Dass der „Rechtsstaat funktioniert“, wie man sich in Juristenkreisen dieser Tage allerorten nach Art einer buddhistischen Gebetsmühle gerne einzureden pflegt, kann daher bestenfalls als frommer Wunsch gelten. In Wahrheit handelt es sich dabei um eine naive Selbstüberredung. Hatte doch der Präsident des Bundesverfassungsgerichts selbst im Zusammenhang mit seiner Wahl in dieses hohe Amt bereits im schönsten Neusprech den Satz geprägt: „Die Grundrechte gelten, aber sie gelten anders als vor der Krise.“
In schlechter geistiger Verfassung
Die Staatsregierungen der Länder nehmen ihrer Gesellschaft sowie den Bürgern in ihrem völlig aussichtslosen Schattenkampf gegen die täglich steigenden Testzahlen ohne ernstzunehmende gerichtliche Kontrolle zunehmend die rechtliche und wirtschaftliche Existenzgrundlage, das Leben. Der entgegen der Warnungen der WHO sowie entgegen der gemeinsamen Position von Wissenschaft und Ärzteschaft, trotz zwischenzeitlich besserer Einsicht in die tatsächliche Gefahrenlage, in einem neuerlichen Evidenzfiasko abermals über das gesamte Land verhängte Lockdown mit seiner bizarren Rettungs- und Vernichtungslogik ist dafür nur ein weiteres Beispiel.

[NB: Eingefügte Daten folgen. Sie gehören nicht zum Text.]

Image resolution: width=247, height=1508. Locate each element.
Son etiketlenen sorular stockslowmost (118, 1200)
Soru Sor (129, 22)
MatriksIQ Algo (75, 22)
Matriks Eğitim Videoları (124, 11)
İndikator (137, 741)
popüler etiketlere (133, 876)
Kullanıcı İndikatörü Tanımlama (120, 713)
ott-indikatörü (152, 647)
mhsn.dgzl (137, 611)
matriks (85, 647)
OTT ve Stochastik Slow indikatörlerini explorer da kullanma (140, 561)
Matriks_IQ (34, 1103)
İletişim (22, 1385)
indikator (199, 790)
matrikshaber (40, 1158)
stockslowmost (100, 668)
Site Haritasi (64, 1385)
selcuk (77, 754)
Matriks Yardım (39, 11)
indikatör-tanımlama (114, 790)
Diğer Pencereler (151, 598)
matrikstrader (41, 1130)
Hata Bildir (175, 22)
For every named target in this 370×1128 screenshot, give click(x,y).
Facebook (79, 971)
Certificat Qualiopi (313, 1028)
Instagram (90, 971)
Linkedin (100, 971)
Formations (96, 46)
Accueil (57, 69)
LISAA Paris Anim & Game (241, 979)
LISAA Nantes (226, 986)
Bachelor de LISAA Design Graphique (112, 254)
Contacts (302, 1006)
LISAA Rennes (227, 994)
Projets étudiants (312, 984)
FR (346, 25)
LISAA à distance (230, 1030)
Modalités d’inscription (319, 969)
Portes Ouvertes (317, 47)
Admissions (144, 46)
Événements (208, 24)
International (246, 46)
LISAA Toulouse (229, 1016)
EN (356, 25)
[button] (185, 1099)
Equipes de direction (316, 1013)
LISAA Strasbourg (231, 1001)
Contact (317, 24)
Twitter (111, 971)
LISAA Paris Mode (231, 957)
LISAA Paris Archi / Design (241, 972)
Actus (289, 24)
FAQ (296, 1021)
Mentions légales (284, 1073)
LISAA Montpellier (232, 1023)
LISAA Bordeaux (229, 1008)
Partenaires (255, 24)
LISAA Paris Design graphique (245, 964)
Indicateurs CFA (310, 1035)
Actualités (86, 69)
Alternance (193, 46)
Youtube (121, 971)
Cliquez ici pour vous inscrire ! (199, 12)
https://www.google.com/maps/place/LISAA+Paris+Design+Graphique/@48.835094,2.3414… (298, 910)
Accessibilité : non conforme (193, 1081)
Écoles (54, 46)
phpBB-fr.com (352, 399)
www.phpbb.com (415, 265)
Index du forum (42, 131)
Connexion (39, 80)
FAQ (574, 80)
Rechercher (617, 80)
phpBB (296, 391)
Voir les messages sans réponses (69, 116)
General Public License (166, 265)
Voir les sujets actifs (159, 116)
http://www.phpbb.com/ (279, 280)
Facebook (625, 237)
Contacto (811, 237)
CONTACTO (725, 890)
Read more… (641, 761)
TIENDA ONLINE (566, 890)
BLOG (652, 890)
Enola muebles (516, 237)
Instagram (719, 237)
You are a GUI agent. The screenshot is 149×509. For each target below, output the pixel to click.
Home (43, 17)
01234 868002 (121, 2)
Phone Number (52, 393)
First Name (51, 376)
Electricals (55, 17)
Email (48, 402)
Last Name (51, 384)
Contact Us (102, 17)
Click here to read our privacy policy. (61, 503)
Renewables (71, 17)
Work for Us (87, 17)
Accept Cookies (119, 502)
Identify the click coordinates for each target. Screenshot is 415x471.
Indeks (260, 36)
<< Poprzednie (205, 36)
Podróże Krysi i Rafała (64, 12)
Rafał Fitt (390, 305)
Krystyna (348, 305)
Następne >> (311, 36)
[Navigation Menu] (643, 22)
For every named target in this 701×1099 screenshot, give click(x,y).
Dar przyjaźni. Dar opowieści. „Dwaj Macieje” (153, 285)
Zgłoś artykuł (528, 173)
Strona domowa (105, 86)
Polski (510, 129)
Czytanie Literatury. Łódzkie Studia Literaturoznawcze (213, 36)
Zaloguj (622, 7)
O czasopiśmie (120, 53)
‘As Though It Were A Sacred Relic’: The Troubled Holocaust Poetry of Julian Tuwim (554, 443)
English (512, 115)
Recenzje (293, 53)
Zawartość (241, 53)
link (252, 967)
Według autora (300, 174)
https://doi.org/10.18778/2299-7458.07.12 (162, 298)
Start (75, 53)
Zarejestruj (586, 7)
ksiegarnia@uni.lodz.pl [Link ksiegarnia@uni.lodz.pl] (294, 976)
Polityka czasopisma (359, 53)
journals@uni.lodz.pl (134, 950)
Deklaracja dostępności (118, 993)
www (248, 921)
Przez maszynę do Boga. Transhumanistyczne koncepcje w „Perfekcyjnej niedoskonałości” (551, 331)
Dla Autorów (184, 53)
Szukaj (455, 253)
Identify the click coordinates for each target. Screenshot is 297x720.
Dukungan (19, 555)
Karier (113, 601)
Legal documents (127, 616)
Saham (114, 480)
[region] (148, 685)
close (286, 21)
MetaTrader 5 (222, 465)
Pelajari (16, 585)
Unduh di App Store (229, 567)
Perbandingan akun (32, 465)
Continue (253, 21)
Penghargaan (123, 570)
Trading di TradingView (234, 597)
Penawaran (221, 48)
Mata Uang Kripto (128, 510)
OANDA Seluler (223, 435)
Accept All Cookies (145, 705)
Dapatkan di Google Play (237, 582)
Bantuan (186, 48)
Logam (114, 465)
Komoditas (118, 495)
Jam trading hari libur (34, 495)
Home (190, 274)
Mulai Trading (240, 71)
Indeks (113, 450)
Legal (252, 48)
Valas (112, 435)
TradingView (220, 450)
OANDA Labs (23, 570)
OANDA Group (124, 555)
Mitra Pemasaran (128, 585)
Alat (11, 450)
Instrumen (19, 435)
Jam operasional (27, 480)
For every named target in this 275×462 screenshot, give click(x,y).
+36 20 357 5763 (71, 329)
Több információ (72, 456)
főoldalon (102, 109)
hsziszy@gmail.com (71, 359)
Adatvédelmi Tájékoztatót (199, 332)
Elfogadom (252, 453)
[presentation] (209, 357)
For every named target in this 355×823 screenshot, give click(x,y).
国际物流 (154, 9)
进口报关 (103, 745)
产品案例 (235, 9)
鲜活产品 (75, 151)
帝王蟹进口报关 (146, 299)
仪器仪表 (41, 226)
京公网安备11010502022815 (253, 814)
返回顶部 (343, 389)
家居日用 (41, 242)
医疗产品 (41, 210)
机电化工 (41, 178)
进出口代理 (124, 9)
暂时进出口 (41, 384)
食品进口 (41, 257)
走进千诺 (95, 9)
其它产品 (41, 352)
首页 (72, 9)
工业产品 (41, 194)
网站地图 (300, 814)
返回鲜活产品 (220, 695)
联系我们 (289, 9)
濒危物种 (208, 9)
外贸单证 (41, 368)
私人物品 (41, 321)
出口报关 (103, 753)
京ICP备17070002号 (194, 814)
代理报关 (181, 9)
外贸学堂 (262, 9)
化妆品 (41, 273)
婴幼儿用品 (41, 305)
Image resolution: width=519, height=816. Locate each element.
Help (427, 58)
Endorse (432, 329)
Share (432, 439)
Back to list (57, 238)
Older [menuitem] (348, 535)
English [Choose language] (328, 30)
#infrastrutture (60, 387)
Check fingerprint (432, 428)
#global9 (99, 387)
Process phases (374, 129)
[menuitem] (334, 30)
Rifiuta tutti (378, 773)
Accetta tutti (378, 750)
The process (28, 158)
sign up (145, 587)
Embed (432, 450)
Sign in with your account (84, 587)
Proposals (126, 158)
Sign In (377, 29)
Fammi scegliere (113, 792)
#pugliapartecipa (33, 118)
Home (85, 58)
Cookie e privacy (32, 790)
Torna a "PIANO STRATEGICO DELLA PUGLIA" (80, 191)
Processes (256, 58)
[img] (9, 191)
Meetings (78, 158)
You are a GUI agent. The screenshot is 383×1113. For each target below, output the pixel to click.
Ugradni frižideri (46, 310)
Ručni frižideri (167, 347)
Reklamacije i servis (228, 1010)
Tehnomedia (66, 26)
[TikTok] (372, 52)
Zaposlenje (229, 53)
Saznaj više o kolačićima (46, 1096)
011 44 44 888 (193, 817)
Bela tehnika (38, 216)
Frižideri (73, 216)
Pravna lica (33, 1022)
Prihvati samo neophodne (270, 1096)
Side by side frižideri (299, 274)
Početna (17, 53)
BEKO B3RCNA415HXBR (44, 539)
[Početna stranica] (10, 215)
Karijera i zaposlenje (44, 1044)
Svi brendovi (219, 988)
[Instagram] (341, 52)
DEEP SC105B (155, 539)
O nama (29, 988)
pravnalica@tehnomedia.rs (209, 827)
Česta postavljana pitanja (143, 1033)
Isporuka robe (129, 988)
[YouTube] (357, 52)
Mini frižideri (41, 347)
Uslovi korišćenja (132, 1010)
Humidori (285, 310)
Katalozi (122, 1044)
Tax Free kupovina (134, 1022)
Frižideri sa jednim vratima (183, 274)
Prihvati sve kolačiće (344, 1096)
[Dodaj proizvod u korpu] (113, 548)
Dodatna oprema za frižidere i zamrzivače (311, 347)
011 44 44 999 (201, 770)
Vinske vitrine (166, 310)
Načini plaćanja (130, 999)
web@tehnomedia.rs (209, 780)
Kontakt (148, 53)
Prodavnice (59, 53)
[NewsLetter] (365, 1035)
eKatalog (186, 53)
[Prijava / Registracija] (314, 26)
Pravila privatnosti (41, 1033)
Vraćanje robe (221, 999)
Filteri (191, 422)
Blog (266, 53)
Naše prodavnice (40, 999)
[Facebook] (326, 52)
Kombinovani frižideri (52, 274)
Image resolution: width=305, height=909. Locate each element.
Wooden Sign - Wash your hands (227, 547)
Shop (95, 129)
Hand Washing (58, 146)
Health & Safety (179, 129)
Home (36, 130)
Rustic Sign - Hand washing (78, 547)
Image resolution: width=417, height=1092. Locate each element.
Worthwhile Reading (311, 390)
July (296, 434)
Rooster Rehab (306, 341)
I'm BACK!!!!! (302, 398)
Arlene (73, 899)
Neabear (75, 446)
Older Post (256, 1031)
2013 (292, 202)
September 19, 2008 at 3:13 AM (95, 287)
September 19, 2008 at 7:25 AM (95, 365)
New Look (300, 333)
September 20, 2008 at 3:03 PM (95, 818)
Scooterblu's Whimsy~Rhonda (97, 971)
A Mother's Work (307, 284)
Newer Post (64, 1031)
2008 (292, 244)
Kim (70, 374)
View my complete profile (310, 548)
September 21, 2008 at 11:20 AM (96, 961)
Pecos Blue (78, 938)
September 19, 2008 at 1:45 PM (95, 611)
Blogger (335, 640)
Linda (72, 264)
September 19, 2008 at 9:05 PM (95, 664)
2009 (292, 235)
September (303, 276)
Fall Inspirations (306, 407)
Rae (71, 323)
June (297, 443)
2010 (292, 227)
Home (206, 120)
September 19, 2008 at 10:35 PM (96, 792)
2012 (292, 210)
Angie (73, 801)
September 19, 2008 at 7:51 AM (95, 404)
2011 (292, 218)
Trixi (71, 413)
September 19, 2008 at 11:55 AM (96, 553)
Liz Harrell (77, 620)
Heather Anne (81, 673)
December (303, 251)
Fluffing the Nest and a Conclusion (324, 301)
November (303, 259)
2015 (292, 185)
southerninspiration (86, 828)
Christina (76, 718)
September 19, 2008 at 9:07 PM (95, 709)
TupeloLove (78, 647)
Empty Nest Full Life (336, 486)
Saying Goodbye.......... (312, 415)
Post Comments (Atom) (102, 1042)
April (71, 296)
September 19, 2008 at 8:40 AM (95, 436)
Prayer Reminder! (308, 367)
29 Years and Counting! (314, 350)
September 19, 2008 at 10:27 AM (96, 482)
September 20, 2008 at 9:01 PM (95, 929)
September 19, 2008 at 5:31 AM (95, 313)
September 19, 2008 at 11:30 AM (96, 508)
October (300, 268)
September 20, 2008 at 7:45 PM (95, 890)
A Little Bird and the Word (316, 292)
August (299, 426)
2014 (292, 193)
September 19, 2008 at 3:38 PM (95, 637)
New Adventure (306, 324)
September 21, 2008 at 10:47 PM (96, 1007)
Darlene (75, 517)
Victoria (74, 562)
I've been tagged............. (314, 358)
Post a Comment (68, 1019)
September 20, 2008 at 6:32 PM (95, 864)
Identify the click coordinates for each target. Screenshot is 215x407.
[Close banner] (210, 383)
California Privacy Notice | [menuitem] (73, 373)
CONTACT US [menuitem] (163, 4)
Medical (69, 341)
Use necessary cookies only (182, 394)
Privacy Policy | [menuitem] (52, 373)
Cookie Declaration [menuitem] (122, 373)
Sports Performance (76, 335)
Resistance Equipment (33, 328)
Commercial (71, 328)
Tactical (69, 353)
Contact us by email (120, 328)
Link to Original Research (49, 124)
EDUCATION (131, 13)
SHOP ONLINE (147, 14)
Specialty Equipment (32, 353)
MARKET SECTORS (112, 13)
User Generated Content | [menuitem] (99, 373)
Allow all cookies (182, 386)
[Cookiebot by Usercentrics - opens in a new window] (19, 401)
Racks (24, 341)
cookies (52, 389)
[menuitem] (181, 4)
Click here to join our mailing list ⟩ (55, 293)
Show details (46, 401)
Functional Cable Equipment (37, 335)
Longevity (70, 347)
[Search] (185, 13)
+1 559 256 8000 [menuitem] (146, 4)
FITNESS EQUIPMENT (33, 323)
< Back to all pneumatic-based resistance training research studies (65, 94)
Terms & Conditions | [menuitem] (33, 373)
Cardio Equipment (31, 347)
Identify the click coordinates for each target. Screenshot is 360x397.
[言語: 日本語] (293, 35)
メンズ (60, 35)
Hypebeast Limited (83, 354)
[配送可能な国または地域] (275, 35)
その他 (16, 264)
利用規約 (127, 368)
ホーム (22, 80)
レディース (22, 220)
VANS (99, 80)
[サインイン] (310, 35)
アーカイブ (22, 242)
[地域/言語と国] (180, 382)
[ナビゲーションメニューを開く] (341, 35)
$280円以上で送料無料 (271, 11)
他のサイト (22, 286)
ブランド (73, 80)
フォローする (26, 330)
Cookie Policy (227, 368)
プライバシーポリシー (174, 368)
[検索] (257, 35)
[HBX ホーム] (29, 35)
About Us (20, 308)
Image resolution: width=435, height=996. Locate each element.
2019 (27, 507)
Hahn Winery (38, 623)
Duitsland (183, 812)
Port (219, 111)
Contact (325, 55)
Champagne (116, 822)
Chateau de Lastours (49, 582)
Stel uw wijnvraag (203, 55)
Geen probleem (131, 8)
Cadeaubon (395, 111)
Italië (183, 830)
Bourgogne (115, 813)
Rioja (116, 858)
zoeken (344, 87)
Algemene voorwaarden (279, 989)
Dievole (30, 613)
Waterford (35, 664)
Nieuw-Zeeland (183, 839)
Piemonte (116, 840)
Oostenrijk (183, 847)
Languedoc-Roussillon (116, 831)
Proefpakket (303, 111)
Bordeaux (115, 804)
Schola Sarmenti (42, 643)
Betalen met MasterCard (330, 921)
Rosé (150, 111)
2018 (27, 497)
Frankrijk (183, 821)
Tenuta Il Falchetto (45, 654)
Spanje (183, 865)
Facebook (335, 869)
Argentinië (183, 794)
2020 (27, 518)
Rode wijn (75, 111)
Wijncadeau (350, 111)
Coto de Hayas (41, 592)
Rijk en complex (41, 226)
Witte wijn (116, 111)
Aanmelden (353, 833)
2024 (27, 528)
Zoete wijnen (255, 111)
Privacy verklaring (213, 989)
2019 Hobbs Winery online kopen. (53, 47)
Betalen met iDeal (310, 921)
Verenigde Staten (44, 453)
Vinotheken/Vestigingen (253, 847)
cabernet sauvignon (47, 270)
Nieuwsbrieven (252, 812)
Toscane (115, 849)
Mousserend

Dass sich gegen diese bar jeder belastbaren Tatsachengrundlage, gleichsam postfaktisch und ohne jede Not fortgesetzte Ruinierung zahlreicher Existenzen in großen Teilen der Gesellschaft indessen kein wirkmächtiger Widerspruch formiert, lässt gesamtgesellschaftlich nichts Gutes erahnen. Denn eine Gesellschaft, die gegen ein zusehends totalitär agierendes Regime nicht ansatzweise aufbegehrt, sondern sich mit frisch gedruckten Schweigegeldern in Schach halten lässt, muss zumindest im Grunde ihres Bewusstseins empfänglich sein für ein totalitäres Denken.
Dann aber erleidet sie die ihr mit „brachialen“ Maßnahmen, gesetzlich völlig ungezügelt zugefügte Unfreiheit, ihre gänzliche Entwürdigung durch Degradierung zur Unselbstständigkeit, vollkommen zu recht. Es ist somit kaum zu erwarten, dass das inaugurierte Regelungsregime, und mit ihm die apokalyptischen Wellenmacher und Wellenreiter, durch den alleine längst angezeigten Klagetsunami alsbald ein für allemal hinweggefegt werden. Der Ausnahmezustand wird sich deshalb in nächster Zeit weiter zum neuen Regelzustand verfestigen; die Angst vor einem Atemwegsinfekt wird sich zunehmend zu einer kollektiven Geisteskrankheit auswachsen, die einen völlig sinnentkleideten Hygienezwang nicht als Krankheit, sondern als staatliche Schutzmaßnahme begreift.
Dr. Martin Heuser ist Wissenschaftlicher Mitarbeiter am Lehrstuhl für Strafrecht, Strafprozessrecht und Rechtsphilosophie der Universität Regensburg.